Letters to the editor
Pass the hemlock?
The environmental job market is horribly grim. Pink slips have hit five of my favorite colleagues this year alone. Pass the hemlock.
EP Discussion Forum
It's even worse than that. My entire department was outsourced, and one of the top performers is drinking heavily through his depression. I hate this industry.
EP Discussion Forum
"We always have time to do it over"
It is interesting how cutbacks and other leaning-out phenomena though, tend to hit on the older (read "expensive") worker. Most managements seem to have the philosophy that with hiring younger, less experienced workers they can get away with "We never have time to do it right, but we always have time to do it over."
Paul Farber, PE, DEE
R. A. Kerley Ink Engineers Inc.
Being part of the solution
I just finished reading your article "1999 Salary Survey" (Aug. 1999, p. 14). I act as one of two environmental compliance specialists with the Portland Public School District; I am happy to report that since the district recently switched to "pay for performance" based salary structure I am within the average for my job description. This was not the case prior to that switch.
Also, in reference to others who were concerned that they were not being fairly compensated based on management's view that what they did was not "revenue generating," I offer the following:
- The majority of companies that have a proactive environmental program generate revenue through cost avoidance.
- Job consolidation is a world economic issue, not an environmental industry issue.
- Job-hopping to advance professionally has been on the increase since the early '80s throughout corporate America.
And at a personal level I take pride in the fact that what I do every day is a step toward a better environment for my kids and their kids. Call it moral superiority if you want, but I consider what I do part of the solution, instead of part of the problem. Besides, who needs all that money anyway? Live more simply; it's better for the environment.
Portland Public School District
Hitting close to home
I'm a new subscriber to Environmental Protection, having just received my first issue (August '99). I must say that I'm impressed with the magazine: the contents, layout, and especially, the snappy writing. While other environmental journals focus exclusively on either technical or management subjects, EP presents a nice mix of both.

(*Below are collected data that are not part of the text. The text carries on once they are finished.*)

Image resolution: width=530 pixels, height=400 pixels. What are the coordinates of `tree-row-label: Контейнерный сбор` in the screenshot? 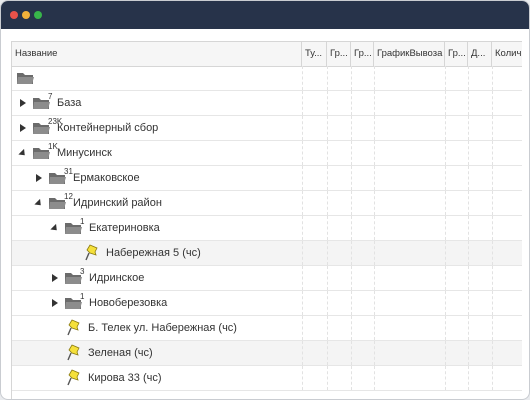 It's located at (108, 128).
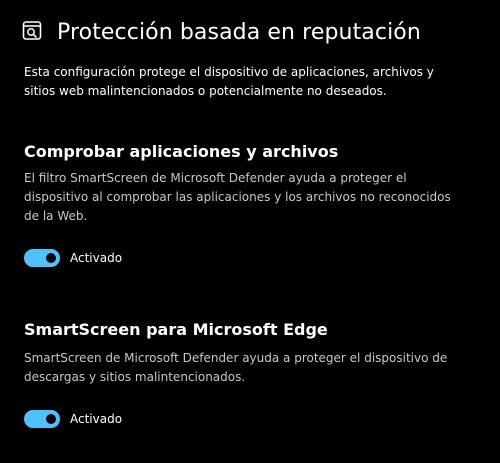  What do you see at coordinates (182, 152) in the screenshot?
I see `section-title-check-apps-files: Comprobar aplicaciones y archivos` at bounding box center [182, 152].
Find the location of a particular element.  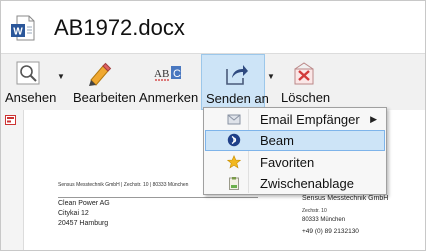

company-street: Zechstr. 10 is located at coordinates (314, 211).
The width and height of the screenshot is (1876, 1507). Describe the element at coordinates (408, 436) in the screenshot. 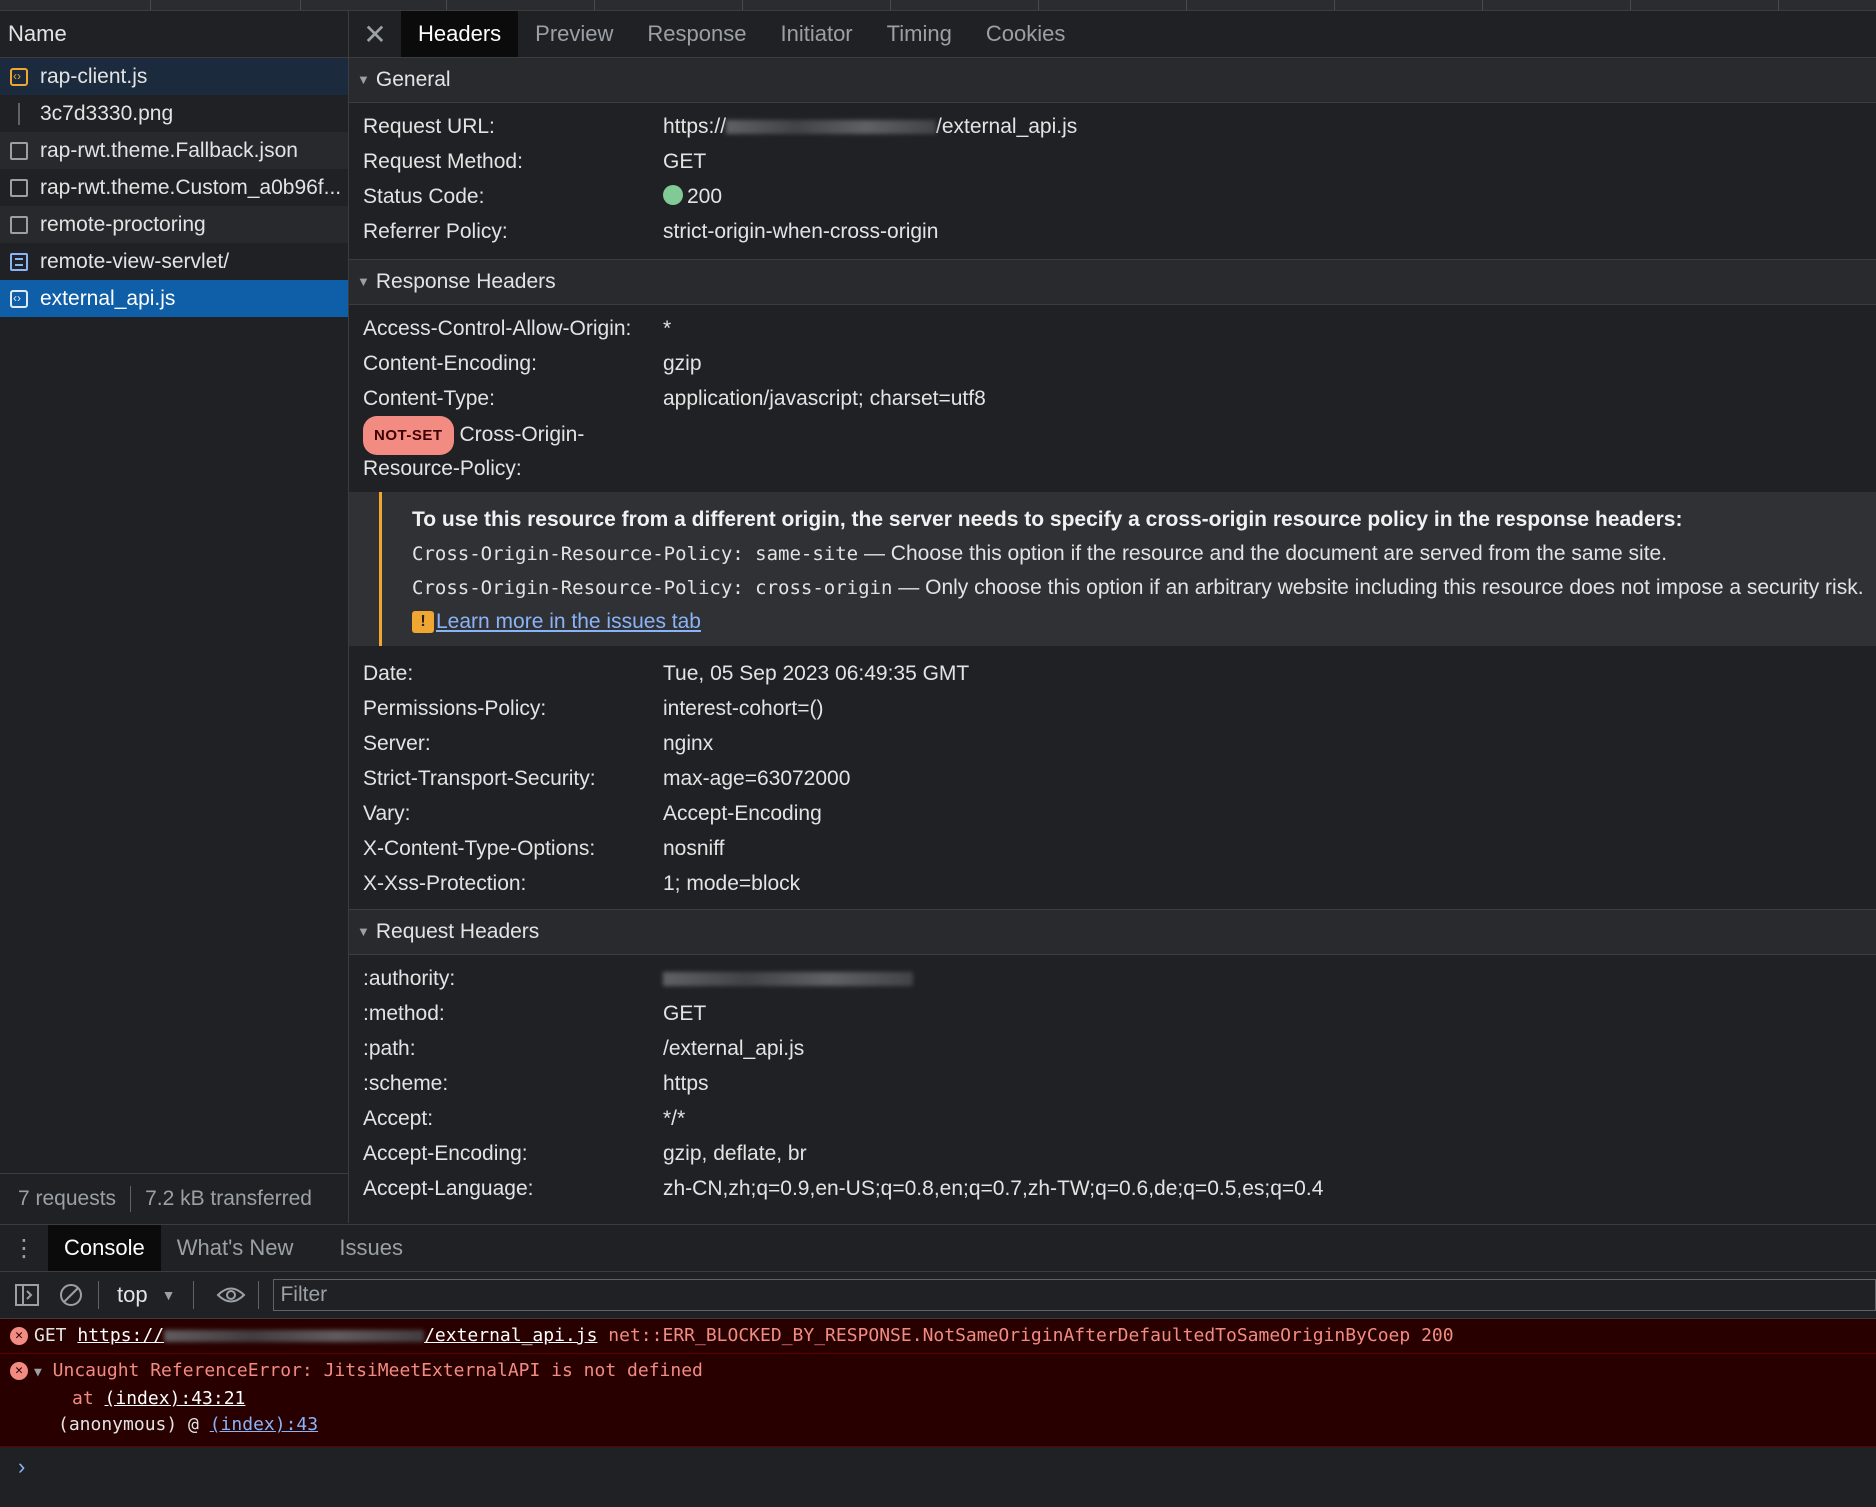

I see `not-set-badge: NOT-SET` at that location.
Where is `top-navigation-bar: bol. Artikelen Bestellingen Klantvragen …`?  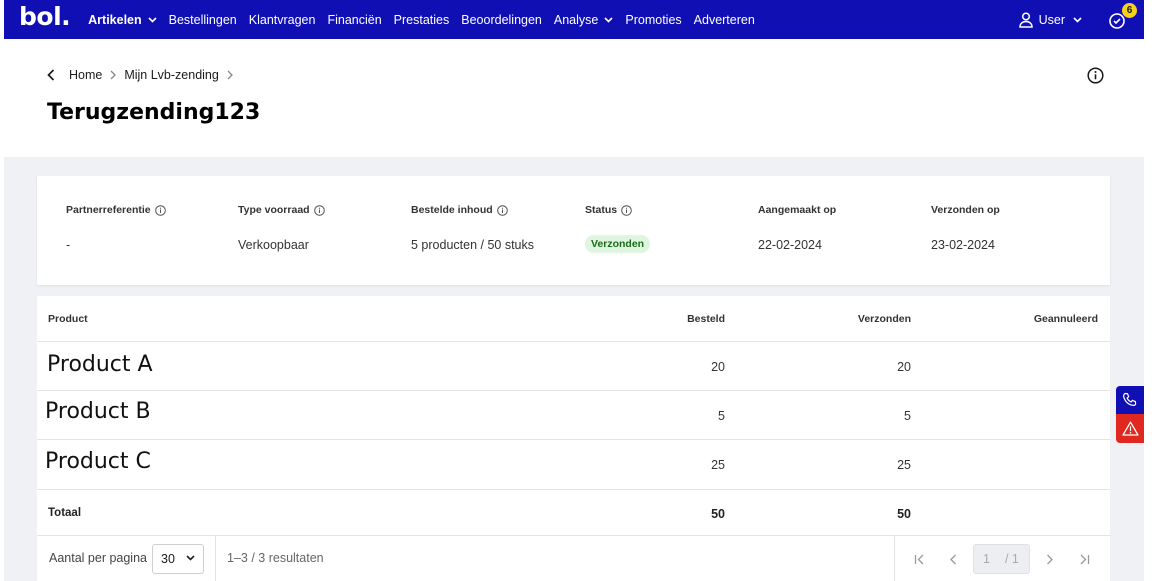 top-navigation-bar: bol. Artikelen Bestellingen Klantvragen … is located at coordinates (574, 20).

The August issue was excellent, especially the salary survey and MACT articles ("The MACT trap," p. 29). These pieces were quite informative and timely and, what's more, "hit close to home." The salary article pointed out, for instance, that the compensation for consultants has not risen as quickly as that for environmental professionals in other sectors. As a 30-year veteran EPA engineer who intends to start a consulting firm upon retirement at the end of this year, that particular news was less than heartening. (Yet, it will not prevent me from hanging out my shingle!)
The MACT article provides an excellent overview of what can be (even to some EPAers) a complex, incomprehensible program. Our group provides direct economic analysis support to the MACT standards development process. Our group's control cost "tools" (e.g., OAQPS Control Cost Manual) also are often used to provide input in making case-by-case MACT determinations and can be found at our office of Air Quality Planning & Standards Technology Transfer Network Web site (www.epa.gov/ttn/catc).
William M. Vatavuk, PE
Senior Chemical Engineer
U.S. Environmental Protection Agency
Research Triangle Park, N.C.
A clever impostor?
I read with interest your news from Cornell University regarding the research going on there to find a natural pesticide against the corn borer and its possible poisoning to the monarch butterfly. The photo accompanying the article, however, is not that of a monarch. It's a viceroy butterfly, a monarch mimic. Aside from a difference in size - the viceroy is smaller - the diagnostic feature that separates the two is the transverse black bars that bisect the hind wings. The monarch does not have these.
Thought you might like to know, or was this a test to see if your readers were paying attention?
William E. Thirey
Your observation is correct. You and a few other eagle-eyed readers were able to catch our mistake. The photo we used had unfortunately been mislabeled as being that of a monarch butterfly - thank you for helping us uncover the impostor!